▶ What you will do:
Answer these questions about the commit shown below.
1. What maximum load factor does the new hash table use?
2. How many files changed, and how many additions and deletions were made?
3. On what is the 32-bit version of FcSerializeHashPtr based?

▶ Supplied text:
Back FcSerialize with open addressing hash table.

Instead of fixed number of buckets with chaining use an open addressing
hash table with linear probing, max load factor 0.75, and a power of two
number of buckets.
This commit is contained in:
Ben Wagner 2021-11-14 17:28:09 -05:00
parent be453bd159
commit 8d3425b8b8
2 changed files with 170 additions and 37 deletions

View File

@ -438,8 +438,6 @@ struct _FcCache {
* Used while constructing a directory cache object
*/
#define FC_SERIALIZE_HASH_SIZE 8191
typedef union _FcAlign {
double d;
int i;
@ -449,9 +447,9 @@ typedef union _FcAlign {
} FcAlign;
typedef struct _FcSerializeBucket {
struct _FcSerializeBucket *next;
const void *object;
intptr_t offset;
const void *object; /* key */
uintptr_t hash; /* hash of key */
intptr_t offset; /* value */
} FcSerializeBucket;
typedef struct _FcCharSetFreezer FcCharSetFreezer;
@ -460,7 +458,10 @@ typedef struct _FcSerialize {
intptr_t size;
FcCharSetFreezer *cs_freezer;
void *linear;
FcSerializeBucket *buckets[FC_SERIALIZE_HASH_SIZE];
FcSerializeBucket *buckets;
size_t buckets_count;
size_t buckets_used;
size_t buckets_used_max;
} FcSerialize;
/*

View File

@ -47,50 +47,187 @@ FcSerializeCreate (void)
serialize->size = 0;
serialize->linear = NULL;
serialize->cs_freezer = NULL;
memset (serialize->buckets, '\0', sizeof (serialize->buckets));
serialize->buckets = NULL;
serialize->buckets_count = 0;
serialize->buckets_used = 0;
serialize->buckets_used_max = 0;
return serialize;
}
void
FcSerializeDestroy (FcSerialize *serialize)
{
uintptr_t bucket;
for (bucket = 0; bucket < FC_SERIALIZE_HASH_SIZE; bucket++)
{
FcSerializeBucket *buck, *next;
for (buck = serialize->buckets[bucket]; buck; buck = next) {
next = buck->next;
free (buck);
}
}
free (serialize->buckets);
if (serialize->cs_freezer)
FcCharSetFreezerDestroy (serialize->cs_freezer);
free (serialize);
}
static size_t
FcSerializeNextBucketIndex (const FcSerialize *serialize, size_t index)
{
if (index == 0)
index = serialize->buckets_count;
--index;
return index;
}
#if ((SIZEOF_VOID_P) * (CHAR_BIT)) == 32
/*
* Based on triple32
* https://github.com/skeeto/hash-prospector
*/
static uintptr_t
FcSerializeHashPtr (const void *object)
{
uintptr_t x = (uintptr_t)object;
x ^= x >> 17;
x *= 0xed5ad4bbU;
x ^= x >> 11;
x *= 0xac4c1b51U;
x ^= x >> 15;
x *= 0x31848babU;
x ^= x >> 14;
return x ? x : 1; /* 0 reserved to mark empty, x starts out 0 */
}
#elif ((SIZEOF_VOID_P) * (CHAR_BIT)) == 64
/*
* Based on splittable64/splitmix64 from Mix13
* https://zimbry.blogspot.com/2011/09/better-bit-mixing-improving-on.html
* https://prng.di.unimi.it/splitmix64.c
*/
static uintptr_t
FcSerializeHashPtr (const void *object)

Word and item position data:
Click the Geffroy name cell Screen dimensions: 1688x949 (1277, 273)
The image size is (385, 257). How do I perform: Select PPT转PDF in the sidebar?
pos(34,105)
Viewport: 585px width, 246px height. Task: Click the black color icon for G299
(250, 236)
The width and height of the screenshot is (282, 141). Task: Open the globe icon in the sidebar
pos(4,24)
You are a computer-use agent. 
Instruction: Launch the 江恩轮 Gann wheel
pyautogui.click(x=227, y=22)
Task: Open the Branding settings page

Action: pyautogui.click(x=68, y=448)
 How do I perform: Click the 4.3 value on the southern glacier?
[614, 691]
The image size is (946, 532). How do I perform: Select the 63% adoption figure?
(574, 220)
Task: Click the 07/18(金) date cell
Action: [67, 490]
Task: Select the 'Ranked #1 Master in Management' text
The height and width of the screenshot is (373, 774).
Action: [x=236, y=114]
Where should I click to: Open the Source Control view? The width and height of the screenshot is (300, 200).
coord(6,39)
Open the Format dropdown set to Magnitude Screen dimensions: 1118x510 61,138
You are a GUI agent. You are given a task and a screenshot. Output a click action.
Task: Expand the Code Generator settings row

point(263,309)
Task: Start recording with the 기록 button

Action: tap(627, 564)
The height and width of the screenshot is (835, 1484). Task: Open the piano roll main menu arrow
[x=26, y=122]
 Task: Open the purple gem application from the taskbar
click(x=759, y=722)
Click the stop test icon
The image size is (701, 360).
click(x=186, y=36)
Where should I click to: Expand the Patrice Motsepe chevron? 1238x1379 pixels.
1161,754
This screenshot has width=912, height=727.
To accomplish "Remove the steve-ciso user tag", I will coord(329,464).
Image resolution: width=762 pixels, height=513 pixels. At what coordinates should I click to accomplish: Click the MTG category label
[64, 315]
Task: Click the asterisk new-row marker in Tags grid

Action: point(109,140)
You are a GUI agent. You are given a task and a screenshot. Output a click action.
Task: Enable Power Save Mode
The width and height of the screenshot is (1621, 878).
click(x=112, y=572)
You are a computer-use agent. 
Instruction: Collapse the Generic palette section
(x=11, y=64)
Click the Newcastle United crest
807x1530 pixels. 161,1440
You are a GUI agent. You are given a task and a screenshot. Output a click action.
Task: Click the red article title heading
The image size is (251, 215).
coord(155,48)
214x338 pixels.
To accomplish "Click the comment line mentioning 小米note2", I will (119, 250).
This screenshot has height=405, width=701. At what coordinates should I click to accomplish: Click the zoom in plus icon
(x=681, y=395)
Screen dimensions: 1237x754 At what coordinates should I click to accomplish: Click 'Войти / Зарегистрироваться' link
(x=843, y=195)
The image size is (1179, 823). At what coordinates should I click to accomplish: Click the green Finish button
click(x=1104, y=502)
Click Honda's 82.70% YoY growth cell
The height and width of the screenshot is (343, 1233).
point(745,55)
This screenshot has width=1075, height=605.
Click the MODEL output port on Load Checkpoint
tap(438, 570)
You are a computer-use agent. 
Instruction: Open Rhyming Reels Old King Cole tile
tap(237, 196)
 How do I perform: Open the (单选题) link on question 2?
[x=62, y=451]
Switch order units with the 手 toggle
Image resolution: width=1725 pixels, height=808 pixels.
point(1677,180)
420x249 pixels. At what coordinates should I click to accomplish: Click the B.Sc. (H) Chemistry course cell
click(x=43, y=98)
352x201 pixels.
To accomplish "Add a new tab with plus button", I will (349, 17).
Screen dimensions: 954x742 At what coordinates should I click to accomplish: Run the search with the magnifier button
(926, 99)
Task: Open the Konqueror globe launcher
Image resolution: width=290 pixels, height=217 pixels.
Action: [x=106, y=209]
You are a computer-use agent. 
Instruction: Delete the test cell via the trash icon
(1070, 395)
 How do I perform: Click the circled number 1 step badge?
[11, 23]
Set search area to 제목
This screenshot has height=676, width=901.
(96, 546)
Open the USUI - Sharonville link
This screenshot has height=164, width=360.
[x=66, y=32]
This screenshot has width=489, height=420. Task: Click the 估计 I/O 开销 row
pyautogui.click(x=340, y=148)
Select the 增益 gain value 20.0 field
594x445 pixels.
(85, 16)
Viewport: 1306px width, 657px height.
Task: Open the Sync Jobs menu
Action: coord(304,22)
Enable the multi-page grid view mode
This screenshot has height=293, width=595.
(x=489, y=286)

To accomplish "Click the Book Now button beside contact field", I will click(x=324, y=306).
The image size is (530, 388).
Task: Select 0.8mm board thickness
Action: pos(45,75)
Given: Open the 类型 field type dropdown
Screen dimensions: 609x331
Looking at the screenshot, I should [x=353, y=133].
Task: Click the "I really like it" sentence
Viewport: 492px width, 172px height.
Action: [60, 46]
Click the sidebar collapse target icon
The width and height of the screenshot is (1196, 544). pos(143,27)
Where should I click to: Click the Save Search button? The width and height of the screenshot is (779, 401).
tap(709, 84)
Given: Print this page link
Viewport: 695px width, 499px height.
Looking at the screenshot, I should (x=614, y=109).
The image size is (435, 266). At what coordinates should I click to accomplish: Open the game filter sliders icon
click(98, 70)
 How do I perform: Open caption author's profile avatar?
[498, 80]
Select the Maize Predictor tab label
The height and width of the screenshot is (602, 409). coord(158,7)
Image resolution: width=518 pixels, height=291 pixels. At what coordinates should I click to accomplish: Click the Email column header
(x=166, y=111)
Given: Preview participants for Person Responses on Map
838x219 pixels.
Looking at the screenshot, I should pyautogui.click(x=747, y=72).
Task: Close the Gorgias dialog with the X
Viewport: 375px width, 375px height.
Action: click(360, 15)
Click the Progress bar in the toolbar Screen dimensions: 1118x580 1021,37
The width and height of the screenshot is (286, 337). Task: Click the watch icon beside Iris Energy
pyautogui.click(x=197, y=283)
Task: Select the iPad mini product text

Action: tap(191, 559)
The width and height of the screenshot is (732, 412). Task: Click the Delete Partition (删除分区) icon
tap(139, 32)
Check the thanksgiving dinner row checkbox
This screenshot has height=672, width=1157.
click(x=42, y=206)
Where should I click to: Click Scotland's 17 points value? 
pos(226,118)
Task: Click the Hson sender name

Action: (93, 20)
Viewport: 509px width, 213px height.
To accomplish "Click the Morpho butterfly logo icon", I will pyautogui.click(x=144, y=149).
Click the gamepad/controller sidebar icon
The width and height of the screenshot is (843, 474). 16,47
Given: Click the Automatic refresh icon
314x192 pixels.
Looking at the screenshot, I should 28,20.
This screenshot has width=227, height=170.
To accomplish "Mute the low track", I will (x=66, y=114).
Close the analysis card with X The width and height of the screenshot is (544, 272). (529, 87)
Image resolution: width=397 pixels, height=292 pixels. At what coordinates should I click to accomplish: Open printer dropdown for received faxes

▶ Solution:
1. 0.75
2. 2 files changed, with 170 additions and 37 deletions.
3. triple32